#### [WHAT THE TASK ASKS]
Nothing other than an exact copy of the records should be returned.

#### [ENTRIES SHOWN]

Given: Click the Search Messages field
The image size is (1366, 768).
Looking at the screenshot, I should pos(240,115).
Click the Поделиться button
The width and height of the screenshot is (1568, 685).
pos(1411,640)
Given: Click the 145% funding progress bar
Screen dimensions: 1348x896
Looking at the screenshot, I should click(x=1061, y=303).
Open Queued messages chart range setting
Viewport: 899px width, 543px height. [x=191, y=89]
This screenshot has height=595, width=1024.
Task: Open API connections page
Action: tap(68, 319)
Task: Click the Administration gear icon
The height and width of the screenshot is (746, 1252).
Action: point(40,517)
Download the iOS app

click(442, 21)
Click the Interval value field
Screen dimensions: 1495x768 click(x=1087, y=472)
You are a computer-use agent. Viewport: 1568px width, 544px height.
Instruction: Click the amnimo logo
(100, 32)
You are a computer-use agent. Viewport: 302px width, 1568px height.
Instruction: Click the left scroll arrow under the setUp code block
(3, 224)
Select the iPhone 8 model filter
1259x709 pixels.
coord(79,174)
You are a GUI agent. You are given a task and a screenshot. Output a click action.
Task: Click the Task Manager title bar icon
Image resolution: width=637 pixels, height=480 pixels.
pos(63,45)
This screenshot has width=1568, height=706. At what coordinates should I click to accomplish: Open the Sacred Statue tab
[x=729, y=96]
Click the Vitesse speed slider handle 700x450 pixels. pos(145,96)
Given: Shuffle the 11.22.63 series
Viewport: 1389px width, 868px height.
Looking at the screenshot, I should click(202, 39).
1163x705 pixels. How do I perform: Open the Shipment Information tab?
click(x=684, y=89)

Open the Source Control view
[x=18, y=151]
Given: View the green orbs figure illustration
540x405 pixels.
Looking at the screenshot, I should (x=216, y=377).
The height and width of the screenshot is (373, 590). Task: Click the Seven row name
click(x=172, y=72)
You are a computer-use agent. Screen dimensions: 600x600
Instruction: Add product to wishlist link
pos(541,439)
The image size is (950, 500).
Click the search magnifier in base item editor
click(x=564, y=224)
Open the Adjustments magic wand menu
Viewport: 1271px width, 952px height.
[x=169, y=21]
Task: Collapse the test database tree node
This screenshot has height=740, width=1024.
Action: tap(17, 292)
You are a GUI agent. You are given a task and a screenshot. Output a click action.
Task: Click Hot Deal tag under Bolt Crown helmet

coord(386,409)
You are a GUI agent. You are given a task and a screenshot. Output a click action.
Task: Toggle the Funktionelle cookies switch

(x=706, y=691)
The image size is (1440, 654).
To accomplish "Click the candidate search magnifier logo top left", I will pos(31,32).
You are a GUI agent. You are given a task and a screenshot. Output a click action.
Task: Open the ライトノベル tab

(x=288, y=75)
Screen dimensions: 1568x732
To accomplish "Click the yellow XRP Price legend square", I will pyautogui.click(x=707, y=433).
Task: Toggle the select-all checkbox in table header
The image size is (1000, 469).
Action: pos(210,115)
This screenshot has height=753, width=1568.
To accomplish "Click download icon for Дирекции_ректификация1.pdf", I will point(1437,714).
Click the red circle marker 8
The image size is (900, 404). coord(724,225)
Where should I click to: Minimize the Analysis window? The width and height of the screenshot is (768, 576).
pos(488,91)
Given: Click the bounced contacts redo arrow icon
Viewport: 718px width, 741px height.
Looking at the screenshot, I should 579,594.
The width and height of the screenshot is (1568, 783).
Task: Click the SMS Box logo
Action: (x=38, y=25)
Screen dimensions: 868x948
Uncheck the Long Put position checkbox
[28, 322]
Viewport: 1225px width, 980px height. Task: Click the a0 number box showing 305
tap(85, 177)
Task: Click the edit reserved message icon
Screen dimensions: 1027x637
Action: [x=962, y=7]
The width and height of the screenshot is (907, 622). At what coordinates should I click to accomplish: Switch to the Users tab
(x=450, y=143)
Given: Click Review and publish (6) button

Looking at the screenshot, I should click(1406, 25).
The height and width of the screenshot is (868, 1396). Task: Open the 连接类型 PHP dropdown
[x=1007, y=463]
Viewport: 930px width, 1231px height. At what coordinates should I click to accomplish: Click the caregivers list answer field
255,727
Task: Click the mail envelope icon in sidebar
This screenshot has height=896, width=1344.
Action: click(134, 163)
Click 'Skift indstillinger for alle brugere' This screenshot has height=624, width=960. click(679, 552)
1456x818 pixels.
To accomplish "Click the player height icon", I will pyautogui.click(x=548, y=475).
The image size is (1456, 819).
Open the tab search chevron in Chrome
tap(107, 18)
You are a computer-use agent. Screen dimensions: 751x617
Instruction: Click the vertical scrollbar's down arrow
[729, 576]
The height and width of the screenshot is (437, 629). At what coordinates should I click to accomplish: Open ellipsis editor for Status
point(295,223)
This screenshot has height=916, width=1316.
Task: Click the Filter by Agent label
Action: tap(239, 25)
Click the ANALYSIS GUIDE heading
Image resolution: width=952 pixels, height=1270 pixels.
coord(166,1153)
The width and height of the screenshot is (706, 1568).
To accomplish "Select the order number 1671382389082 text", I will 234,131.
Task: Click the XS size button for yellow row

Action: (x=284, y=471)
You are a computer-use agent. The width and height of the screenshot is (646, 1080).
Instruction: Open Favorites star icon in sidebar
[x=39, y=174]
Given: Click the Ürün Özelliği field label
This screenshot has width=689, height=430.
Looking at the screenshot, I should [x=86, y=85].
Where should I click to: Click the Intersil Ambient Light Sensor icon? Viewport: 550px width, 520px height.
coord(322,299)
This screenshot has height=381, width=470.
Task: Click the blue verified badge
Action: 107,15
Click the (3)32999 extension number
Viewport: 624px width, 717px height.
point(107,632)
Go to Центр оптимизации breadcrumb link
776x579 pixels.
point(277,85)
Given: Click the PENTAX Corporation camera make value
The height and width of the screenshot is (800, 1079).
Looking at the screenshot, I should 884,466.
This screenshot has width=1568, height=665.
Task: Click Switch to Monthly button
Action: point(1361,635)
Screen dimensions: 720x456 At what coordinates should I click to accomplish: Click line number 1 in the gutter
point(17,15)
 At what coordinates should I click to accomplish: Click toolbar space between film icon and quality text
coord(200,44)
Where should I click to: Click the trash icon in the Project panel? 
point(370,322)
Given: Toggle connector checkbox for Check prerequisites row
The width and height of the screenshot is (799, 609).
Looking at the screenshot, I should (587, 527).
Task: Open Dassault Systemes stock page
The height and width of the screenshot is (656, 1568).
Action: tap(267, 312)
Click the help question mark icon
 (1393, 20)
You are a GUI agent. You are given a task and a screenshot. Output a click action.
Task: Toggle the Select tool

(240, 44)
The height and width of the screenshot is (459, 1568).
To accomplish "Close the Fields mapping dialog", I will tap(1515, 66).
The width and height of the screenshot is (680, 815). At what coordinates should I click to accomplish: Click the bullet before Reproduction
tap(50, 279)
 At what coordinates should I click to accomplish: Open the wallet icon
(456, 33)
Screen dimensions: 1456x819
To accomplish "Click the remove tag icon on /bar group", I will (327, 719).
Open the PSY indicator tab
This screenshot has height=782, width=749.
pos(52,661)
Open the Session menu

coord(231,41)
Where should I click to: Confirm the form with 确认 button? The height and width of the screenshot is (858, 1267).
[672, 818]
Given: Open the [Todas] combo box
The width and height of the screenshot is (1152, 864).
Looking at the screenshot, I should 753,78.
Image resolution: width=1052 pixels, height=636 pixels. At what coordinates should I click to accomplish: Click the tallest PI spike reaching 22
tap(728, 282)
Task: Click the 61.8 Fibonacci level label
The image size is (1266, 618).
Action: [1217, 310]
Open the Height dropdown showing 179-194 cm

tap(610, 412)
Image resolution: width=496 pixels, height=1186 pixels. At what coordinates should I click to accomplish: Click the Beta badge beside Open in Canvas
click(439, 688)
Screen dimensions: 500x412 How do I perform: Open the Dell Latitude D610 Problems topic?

#### [TASK ANSWER]
Given: Click the Search Messages field
The image size is (1366, 768).
Looking at the screenshot, I should pos(240,115).
Click the Поделиться button
The width and height of the screenshot is (1568, 685).
pos(1411,640)
Given: Click the 145% funding progress bar
Screen dimensions: 1348x896
Looking at the screenshot, I should click(x=1061, y=303).
Open Queued messages chart range setting
Viewport: 899px width, 543px height. [x=191, y=89]
This screenshot has height=595, width=1024.
Task: Open API connections page
Action: tap(68, 319)
Task: Click the Administration gear icon
The height and width of the screenshot is (746, 1252).
Action: point(40,517)
Download the iOS app

click(442, 21)
Click the Interval value field
Screen dimensions: 1495x768 click(x=1087, y=472)
You are a computer-use agent. Viewport: 1568px width, 544px height.
Instruction: Click the amnimo logo
(100, 32)
You are a computer-use agent. Viewport: 302px width, 1568px height.
Instruction: Click the left scroll arrow under the setUp code block
(3, 224)
Select the iPhone 8 model filter
1259x709 pixels.
coord(79,174)
You are a GUI agent. You are given a task and a screenshot. Output a click action.
Task: Click the Task Manager title bar icon
Image resolution: width=637 pixels, height=480 pixels.
pos(63,45)
This screenshot has width=1568, height=706. At what coordinates should I click to accomplish: Open the Sacred Statue tab
[x=729, y=96]
Click the Vitesse speed slider handle 700x450 pixels. pos(145,96)
Given: Shuffle the 11.22.63 series
Viewport: 1389px width, 868px height.
Looking at the screenshot, I should click(202, 39).
1163x705 pixels. How do I perform: Open the Shipment Information tab?
click(x=684, y=89)

Open the Source Control view
[x=18, y=151]
Given: View the green orbs figure illustration
540x405 pixels.
Looking at the screenshot, I should (x=216, y=377).
The height and width of the screenshot is (373, 590). Task: Click the Seven row name
click(x=172, y=72)
You are a computer-use agent. Screen dimensions: 600x600
Instruction: Add product to wishlist link
pos(541,439)
The image size is (950, 500).
Click the search magnifier in base item editor
click(x=564, y=224)
Open the Adjustments magic wand menu
Viewport: 1271px width, 952px height.
[x=169, y=21]
Task: Collapse the test database tree node
This screenshot has height=740, width=1024.
Action: tap(17, 292)
You are a GUI agent. You are given a task and a screenshot. Output a click action.
Task: Click Hot Deal tag under Bolt Crown helmet

coord(386,409)
You are a GUI agent. You are given a task and a screenshot. Output a click action.
Task: Toggle the Funktionelle cookies switch

(x=706, y=691)
The image size is (1440, 654).
To accomplish "Click the candidate search magnifier logo top left", I will pos(31,32).
You are a GUI agent. You are given a task and a screenshot. Output a click action.
Task: Open the ライトノベル tab

(x=288, y=75)
Screen dimensions: 1568x732
To accomplish "Click the yellow XRP Price legend square", I will pyautogui.click(x=707, y=433).
Task: Toggle the select-all checkbox in table header
The image size is (1000, 469).
Action: pos(210,115)
This screenshot has height=753, width=1568.
To accomplish "Click download icon for Дирекции_ректификация1.pdf", I will point(1437,714).
Click the red circle marker 8
The image size is (900, 404). coord(724,225)
Where should I click to: Minimize the Analysis window? The width and height of the screenshot is (768, 576).
pos(488,91)
Given: Click the bounced contacts redo arrow icon
Viewport: 718px width, 741px height.
Looking at the screenshot, I should 579,594.
The width and height of the screenshot is (1568, 783).
Task: Click the SMS Box logo
Action: (x=38, y=25)
Screen dimensions: 868x948
Uncheck the Long Put position checkbox
[28, 322]
Viewport: 1225px width, 980px height. Task: Click the a0 number box showing 305
tap(85, 177)
Task: Click the edit reserved message icon
Screen dimensions: 1027x637
Action: [x=962, y=7]
The width and height of the screenshot is (907, 622). At what coordinates should I click to accomplish: Switch to the Users tab
(x=450, y=143)
Given: Click Review and publish (6) button

Looking at the screenshot, I should click(1406, 25).
The height and width of the screenshot is (868, 1396). Task: Open the 连接类型 PHP dropdown
[x=1007, y=463]
Viewport: 930px width, 1231px height. At what coordinates should I click to accomplish: Click the caregivers list answer field
255,727
Task: Click the mail envelope icon in sidebar
This screenshot has height=896, width=1344.
Action: click(134, 163)
Click 'Skift indstillinger for alle brugere' This screenshot has height=624, width=960. click(679, 552)
1456x818 pixels.
To accomplish "Click the player height icon", I will pyautogui.click(x=548, y=475).
The image size is (1456, 819).
Open the tab search chevron in Chrome
tap(107, 18)
You are a computer-use agent. Screen dimensions: 751x617
Instruction: Click the vertical scrollbar's down arrow
[729, 576]
The height and width of the screenshot is (437, 629). At what coordinates should I click to accomplish: Open ellipsis editor for Status
point(295,223)
This screenshot has height=916, width=1316.
Task: Click the Filter by Agent label
Action: tap(239, 25)
Click the ANALYSIS GUIDE heading
Image resolution: width=952 pixels, height=1270 pixels.
coord(166,1153)
The width and height of the screenshot is (706, 1568).
To accomplish "Select the order number 1671382389082 text", I will 234,131.
Task: Click the XS size button for yellow row

Action: (x=284, y=471)
You are a computer-use agent. The width and height of the screenshot is (646, 1080).
Instruction: Open Favorites star icon in sidebar
[x=39, y=174]
Given: Click the Ürün Özelliği field label
This screenshot has width=689, height=430.
Looking at the screenshot, I should [x=86, y=85].
Where should I click to: Click the Intersil Ambient Light Sensor icon? Viewport: 550px width, 520px height.
coord(322,299)
This screenshot has height=381, width=470.
Task: Click the blue verified badge
Action: 107,15
Click the (3)32999 extension number
Viewport: 624px width, 717px height.
point(107,632)
Go to Центр оптимизации breadcrumb link
776x579 pixels.
point(277,85)
Given: Click the PENTAX Corporation camera make value
The height and width of the screenshot is (800, 1079).
Looking at the screenshot, I should 884,466.
This screenshot has width=1568, height=665.
Task: Click Switch to Monthly button
Action: point(1361,635)
Screen dimensions: 720x456 At what coordinates should I click to accomplish: Click line number 1 in the gutter
point(17,15)
 At what coordinates should I click to accomplish: Click toolbar space between film icon and quality text
coord(200,44)
Where should I click to: Click the trash icon in the Project panel? 
point(370,322)
Given: Toggle connector checkbox for Check prerequisites row
The width and height of the screenshot is (799, 609).
Looking at the screenshot, I should (587, 527).
Task: Open Dassault Systemes stock page
The height and width of the screenshot is (656, 1568).
Action: tap(267, 312)
Click the help question mark icon
 (1393, 20)
You are a GUI agent. You are given a task and a screenshot. Output a click action.
Task: Toggle the Select tool

(240, 44)
The height and width of the screenshot is (459, 1568).
To accomplish "Close the Fields mapping dialog", I will tap(1515, 66).
The width and height of the screenshot is (680, 815). At what coordinates should I click to accomplish: Click the bullet before Reproduction
tap(50, 279)
 At what coordinates should I click to accomplish: Open the wallet icon
(456, 33)
Screen dimensions: 1456x819
To accomplish "Click the remove tag icon on /bar group", I will (327, 719).
Open the PSY indicator tab
This screenshot has height=782, width=749.
pos(52,661)
Open the Session menu

coord(231,41)
Where should I click to: Confirm the form with 确认 button? The height and width of the screenshot is (858, 1267).
[672, 818]
Given: Open the [Todas] combo box
The width and height of the screenshot is (1152, 864).
Looking at the screenshot, I should 753,78.
Image resolution: width=1052 pixels, height=636 pixels. At what coordinates should I click to accomplish: Click the tallest PI spike reaching 22
tap(728, 282)
Task: Click the 61.8 Fibonacci level label
The image size is (1266, 618).
Action: [1217, 310]
Open the Height dropdown showing 179-194 cm

tap(610, 412)
Image resolution: width=496 pixels, height=1186 pixels. At what coordinates should I click to accomplish: Click the Beta badge beside Open in Canvas
click(439, 688)
Screen dimensions: 500x412 How do I perform: Open the Dell Latitude D610 Problems topic?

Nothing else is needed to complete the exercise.